# Miami, one night, March 7



## Karen G (Feb 9, 2014)

Need just one night, March 7.


----------



## b2bailey (Feb 9, 2014)

Is it just a place to sleep for the night -- or do you have time for some fun?
Will you have a car?


----------



## vacationhopeful (Feb 9, 2014)

If Karen wanted some FUN, she would be asking for Ft Lauderdale beach ... that is ALWAYS the biggest week for COLLEGE SPRING BREAK.

It is humorous to watch 21 yo college kids trying to be cool - girls in one group; guys in another.


----------



## chriskre (Feb 9, 2014)

vacationhopeful said:


> If Karen wanted some FUN, she would be asking for Ft Lauderdale beach ... that is ALWAYS the biggest week for COLLEGE SPRING BREAK.
> 
> It is humorous to watch 21 yo college kids trying to be cool - girls in one group; guys in another.



I beg to differ.
Miami is much more fun than Ft.
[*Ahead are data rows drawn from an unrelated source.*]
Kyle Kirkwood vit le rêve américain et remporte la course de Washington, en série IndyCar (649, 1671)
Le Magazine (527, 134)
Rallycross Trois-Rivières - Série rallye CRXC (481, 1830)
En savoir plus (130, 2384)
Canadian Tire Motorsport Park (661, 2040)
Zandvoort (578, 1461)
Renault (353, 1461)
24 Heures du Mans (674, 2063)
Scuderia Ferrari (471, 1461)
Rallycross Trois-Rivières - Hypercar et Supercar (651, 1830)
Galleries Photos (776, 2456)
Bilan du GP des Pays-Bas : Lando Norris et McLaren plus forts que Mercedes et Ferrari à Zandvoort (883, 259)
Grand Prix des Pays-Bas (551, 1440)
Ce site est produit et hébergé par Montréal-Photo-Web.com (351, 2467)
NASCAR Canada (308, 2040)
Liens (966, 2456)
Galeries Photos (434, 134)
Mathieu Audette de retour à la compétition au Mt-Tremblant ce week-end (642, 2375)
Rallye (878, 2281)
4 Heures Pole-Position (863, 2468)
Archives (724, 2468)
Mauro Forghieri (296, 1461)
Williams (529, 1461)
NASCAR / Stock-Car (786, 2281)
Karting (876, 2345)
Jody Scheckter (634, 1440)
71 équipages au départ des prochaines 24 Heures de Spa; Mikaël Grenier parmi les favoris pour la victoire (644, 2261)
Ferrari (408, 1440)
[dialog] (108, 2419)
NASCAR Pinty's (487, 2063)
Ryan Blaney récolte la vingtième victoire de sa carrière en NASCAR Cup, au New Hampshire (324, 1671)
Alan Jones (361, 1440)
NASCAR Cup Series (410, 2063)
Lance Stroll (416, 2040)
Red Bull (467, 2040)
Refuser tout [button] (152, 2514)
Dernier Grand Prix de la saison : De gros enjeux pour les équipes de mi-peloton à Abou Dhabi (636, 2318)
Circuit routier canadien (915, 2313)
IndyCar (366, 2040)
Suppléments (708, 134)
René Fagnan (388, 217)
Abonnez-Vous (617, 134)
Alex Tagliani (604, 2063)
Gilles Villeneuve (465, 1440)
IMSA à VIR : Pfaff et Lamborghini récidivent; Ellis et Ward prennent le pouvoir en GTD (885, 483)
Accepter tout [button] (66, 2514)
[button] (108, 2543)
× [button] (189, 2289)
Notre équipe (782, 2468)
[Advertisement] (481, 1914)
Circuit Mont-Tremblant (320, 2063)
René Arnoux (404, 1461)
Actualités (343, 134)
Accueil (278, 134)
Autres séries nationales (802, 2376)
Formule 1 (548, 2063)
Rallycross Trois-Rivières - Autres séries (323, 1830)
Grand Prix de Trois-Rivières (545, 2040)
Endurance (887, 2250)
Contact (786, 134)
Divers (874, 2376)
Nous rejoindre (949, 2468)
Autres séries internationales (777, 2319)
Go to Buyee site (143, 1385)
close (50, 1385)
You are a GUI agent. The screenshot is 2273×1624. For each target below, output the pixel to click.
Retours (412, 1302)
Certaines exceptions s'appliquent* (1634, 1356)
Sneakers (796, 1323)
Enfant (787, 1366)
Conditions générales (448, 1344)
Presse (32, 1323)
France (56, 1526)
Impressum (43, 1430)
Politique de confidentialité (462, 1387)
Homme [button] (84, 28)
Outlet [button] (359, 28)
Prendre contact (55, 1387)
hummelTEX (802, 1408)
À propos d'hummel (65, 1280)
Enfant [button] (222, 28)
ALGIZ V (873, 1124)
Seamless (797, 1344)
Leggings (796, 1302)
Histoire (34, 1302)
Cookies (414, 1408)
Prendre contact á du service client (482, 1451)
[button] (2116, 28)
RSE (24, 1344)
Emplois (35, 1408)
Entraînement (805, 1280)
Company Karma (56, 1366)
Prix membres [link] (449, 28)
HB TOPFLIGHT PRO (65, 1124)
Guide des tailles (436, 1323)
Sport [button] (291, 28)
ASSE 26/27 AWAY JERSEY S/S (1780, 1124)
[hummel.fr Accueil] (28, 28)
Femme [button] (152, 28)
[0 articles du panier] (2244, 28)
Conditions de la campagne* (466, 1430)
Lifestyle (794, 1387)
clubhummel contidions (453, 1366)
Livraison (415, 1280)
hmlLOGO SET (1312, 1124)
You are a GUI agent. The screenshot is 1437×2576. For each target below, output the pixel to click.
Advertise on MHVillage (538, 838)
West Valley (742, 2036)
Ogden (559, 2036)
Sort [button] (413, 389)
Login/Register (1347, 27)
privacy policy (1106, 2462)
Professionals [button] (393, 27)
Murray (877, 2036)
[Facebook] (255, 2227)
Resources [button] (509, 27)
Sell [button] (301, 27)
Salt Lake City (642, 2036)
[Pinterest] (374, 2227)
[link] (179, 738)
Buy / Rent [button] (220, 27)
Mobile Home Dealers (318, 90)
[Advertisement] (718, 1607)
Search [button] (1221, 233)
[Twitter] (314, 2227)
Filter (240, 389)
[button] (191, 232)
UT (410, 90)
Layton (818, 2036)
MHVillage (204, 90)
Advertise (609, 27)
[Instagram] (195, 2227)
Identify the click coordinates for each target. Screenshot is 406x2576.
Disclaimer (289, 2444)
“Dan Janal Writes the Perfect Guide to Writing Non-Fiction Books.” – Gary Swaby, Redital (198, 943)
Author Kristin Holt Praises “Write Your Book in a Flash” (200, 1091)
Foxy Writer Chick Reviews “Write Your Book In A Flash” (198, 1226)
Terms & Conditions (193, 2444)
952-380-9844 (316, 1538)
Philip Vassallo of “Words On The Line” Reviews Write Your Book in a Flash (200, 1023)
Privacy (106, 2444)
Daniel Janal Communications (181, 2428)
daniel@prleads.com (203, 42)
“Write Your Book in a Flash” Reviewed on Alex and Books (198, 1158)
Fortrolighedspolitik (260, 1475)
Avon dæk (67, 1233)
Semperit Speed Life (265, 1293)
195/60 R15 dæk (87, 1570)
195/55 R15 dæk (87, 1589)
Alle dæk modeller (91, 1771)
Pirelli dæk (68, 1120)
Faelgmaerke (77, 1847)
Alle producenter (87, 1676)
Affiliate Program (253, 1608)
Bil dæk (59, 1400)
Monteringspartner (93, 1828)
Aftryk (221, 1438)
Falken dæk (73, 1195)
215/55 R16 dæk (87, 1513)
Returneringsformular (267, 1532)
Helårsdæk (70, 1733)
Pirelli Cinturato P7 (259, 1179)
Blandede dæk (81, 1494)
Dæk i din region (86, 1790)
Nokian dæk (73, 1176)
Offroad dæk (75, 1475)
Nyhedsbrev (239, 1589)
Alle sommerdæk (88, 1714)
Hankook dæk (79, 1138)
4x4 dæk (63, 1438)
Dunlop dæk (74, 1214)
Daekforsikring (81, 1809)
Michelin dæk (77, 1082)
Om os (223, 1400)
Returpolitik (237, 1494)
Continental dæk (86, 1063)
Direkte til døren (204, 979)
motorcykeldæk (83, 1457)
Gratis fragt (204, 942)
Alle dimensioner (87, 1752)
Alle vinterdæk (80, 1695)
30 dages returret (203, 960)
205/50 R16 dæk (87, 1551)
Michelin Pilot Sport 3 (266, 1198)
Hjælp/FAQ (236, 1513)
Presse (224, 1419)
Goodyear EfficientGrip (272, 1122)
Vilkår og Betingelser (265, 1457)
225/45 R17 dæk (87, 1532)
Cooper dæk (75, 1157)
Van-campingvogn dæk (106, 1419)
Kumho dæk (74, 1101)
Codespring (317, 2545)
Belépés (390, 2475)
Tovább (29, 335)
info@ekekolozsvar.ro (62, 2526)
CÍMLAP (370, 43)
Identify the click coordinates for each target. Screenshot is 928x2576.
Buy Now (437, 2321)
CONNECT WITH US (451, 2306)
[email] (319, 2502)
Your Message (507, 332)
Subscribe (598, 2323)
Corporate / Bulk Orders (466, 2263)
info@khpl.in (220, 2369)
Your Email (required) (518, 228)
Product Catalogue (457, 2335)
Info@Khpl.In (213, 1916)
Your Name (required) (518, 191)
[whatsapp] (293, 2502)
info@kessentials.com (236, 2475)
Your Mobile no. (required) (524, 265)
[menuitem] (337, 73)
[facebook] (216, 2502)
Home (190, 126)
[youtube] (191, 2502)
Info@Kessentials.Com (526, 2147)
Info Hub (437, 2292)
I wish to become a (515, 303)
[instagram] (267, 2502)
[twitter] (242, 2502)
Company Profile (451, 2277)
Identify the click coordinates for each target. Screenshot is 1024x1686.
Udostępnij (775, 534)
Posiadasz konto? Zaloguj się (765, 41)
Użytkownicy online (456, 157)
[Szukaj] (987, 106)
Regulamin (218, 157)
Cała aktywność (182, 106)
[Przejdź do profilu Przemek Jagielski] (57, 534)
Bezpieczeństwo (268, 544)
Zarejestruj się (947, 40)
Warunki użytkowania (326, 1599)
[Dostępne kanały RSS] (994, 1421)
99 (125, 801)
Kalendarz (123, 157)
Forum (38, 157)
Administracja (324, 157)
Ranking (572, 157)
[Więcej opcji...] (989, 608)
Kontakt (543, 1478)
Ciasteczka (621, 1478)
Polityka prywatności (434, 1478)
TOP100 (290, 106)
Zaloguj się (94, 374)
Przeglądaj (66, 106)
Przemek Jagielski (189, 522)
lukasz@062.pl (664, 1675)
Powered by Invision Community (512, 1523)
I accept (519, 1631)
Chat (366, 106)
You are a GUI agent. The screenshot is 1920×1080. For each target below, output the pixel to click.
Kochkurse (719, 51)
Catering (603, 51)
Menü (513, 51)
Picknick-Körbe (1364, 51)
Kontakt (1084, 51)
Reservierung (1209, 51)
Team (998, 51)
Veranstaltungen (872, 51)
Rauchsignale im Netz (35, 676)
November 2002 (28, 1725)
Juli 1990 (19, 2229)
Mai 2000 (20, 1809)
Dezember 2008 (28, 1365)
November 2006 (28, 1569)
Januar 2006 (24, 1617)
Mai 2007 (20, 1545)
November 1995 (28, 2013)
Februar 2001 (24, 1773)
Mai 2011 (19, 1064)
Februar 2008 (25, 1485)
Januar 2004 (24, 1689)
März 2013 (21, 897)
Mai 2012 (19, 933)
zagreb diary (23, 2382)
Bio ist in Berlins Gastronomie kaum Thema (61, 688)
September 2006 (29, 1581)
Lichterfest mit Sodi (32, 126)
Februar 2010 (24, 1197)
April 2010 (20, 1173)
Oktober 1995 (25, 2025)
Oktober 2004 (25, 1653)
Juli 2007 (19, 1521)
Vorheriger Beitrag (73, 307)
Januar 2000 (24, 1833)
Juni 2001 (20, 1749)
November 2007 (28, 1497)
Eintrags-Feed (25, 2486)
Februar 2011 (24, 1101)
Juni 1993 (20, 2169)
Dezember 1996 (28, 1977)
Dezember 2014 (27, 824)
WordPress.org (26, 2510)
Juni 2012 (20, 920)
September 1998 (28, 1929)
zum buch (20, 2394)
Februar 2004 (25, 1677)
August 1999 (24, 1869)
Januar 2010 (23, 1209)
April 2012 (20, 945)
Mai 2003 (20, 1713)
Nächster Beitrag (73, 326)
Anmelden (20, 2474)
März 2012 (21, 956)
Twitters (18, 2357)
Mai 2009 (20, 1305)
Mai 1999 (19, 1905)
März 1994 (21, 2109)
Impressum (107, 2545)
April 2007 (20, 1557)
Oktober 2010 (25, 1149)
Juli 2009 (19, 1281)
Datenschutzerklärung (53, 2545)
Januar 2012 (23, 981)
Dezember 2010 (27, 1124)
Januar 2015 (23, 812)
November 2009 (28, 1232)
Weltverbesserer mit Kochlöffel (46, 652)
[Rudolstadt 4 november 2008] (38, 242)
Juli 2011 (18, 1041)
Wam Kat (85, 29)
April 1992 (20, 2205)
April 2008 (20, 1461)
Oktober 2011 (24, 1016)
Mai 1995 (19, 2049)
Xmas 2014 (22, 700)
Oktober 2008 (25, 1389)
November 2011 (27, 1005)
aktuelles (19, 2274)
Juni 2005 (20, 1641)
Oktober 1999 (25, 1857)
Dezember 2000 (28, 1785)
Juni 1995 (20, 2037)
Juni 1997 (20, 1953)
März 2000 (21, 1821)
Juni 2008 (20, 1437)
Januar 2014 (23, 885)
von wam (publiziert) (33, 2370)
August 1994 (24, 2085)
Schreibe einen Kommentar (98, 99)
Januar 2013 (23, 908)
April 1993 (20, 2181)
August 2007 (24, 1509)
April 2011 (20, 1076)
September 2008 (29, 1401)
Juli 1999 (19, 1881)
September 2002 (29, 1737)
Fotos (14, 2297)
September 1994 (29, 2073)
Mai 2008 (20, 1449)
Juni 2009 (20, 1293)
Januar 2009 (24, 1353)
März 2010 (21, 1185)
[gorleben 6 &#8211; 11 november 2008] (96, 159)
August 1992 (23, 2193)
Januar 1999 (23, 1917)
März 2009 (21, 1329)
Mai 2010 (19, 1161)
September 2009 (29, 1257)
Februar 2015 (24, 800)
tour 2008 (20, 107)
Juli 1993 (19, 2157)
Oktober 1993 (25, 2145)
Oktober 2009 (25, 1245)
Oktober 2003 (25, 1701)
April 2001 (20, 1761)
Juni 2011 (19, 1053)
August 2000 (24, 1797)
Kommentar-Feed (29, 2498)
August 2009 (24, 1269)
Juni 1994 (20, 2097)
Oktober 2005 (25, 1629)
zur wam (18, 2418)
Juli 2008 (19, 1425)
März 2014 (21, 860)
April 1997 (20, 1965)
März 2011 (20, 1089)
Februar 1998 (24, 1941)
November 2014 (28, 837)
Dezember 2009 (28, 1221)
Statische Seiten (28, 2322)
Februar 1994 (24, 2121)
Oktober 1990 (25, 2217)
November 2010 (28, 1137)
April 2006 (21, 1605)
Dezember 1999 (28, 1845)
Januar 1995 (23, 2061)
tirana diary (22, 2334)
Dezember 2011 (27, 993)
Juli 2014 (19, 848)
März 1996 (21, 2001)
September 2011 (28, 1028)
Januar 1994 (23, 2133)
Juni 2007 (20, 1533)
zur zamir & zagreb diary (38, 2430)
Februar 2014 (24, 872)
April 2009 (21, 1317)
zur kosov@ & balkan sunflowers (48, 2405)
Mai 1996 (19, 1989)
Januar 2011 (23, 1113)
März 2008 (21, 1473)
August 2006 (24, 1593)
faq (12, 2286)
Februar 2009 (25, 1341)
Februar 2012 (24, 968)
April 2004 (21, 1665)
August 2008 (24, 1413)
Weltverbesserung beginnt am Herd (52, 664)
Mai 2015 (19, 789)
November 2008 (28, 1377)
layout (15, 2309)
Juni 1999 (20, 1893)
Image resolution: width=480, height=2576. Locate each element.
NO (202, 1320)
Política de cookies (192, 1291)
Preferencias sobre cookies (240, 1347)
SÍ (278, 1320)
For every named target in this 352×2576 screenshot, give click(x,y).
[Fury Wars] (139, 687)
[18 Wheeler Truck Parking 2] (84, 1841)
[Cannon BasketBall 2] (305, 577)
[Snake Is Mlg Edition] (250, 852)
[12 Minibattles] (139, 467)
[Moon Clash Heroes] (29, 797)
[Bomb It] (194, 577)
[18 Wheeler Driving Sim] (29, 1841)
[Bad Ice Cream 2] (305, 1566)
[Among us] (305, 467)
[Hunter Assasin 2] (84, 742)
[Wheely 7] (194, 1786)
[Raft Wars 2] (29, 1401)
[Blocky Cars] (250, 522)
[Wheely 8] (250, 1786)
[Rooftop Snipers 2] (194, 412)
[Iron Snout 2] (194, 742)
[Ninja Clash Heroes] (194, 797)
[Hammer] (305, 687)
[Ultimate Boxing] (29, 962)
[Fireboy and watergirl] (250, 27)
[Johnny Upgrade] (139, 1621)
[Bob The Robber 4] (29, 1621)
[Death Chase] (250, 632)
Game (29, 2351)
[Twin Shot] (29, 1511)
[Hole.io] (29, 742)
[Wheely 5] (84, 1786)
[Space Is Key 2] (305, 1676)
Lauderdale.


----------



## Karen G (Feb 9, 2014)

b2bailey said:


> Is it just a place to sleep for the night -- or do you have time for some fun?
> Will you have a car?





vacationhopeful said:


> If Karen wanted some FUN, she would be asking for Ft Lauderdale beach ... that is ALWAYS the biggest week for COLLEGE SPRING BREAK.


Well, it is just a place to sleep the night before going on a cruise, but I always like to have some fun!  I didn't realize this particular week was a big spring break week, though.  We won't have a car.


----------



## Karen G (Feb 10, 2014)

Thanks, request fulfilled.


----------